Source: CNBC, Squawk Box, Commodities Corner, November 18, 2013


Precious metals, a viable alternative currency?

Jim Sinclair, chairman of the Independent Advisory Board at the Singapore Precious Metals Exchange, explains why precious metals are an alternative to fiat currencies as the U.S. heads towards hyperinflation.



Jim Sinclair:
We have a hyperstimulation situation yet not translating into prices. My view is inflation is monetary aggregates. Prices are the product of those. And the means or vehicle that takes that to the product is the velocity of money.

Now the velocity of money is how many times a dollar unit is used. The recovery is there. We do have it the incipient insignificant figures to the positive side.

But the recovery is not broad. So main stream is not participating as much as it would, in the end the turnover in currency is therefore low. So a recovery that will become general which stimulate the transition of inflation from the increase in stimulation to the increase in prices.

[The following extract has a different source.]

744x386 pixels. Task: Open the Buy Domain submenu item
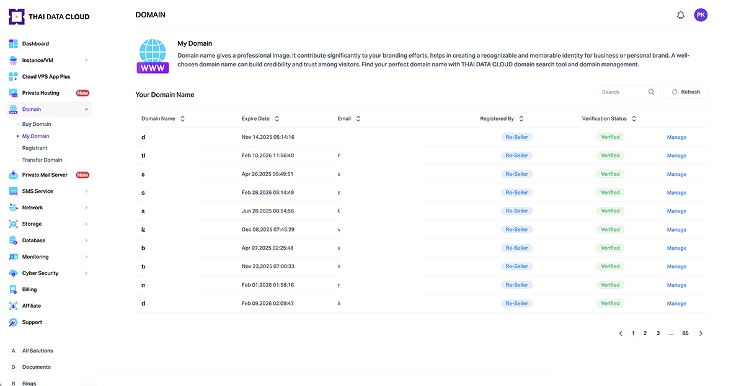[x=37, y=125]
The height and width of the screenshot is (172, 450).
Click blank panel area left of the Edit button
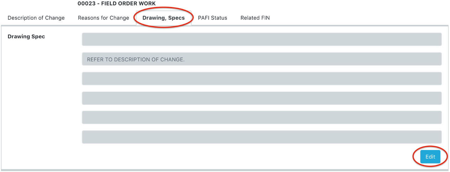point(251,157)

That would then translate into better prices for the precious metals.


Sri Jegarajah:
what do you look at the physical market? What I have been hearing consistently is the movement from West to East. Demand here remains fairly resilient. is that how you would characterise it?


Here is for savings. Gold is for savings while in the in the West, Gold is for speculation. That’s the difference.


Bernard, come in here.


Bernard Lo:
I’d like to. Appreciate Jim appearing in in Hong Kong.

Can we talk beyond gold. I’m just curious. It wasn’t that long ago that I used to talk about orderly premiums in orderly pricing in the precious metal space. That you know the rule was that white platinum had a certain premium over gold, which had a certain premium over silver, and Palladium, I think 10 years ago, the Chinese found that they could actually make jewellery and do other things with it than just keeping it in bars.

But have we recovered some semblance of normalcy in the metals market, or are pricing still all over the place and very dependent on singularities? You know, what gold bugs are doing? What silver bugs are doing?


The prices is less dependent on that at the present time, because as you depreciate in price, you also depreciate in demand.


Jim, we’re gonna around this discussion off. Let me just put this to you. There’s been accusations of price distortion and manipulation on the COMEX gold futures market. You are looking to set up a platform here in Asia. How can you avoid that, and clearly if we have more price discovery, that’ll also be good, isn’t it?


What we’re intending to set up in six other locations is trading platforms for the physical metal itself. For the spot metal. For instant payment. For instant cash receipt. It’s the use of paper that allows manipulation, because you can multiply your interest so much. If you have to pay for it or if you have to deliver it, you can’t. This is a trend we see in the markets we believe will sustain any exchange that begins to trade the physical on a cash basis.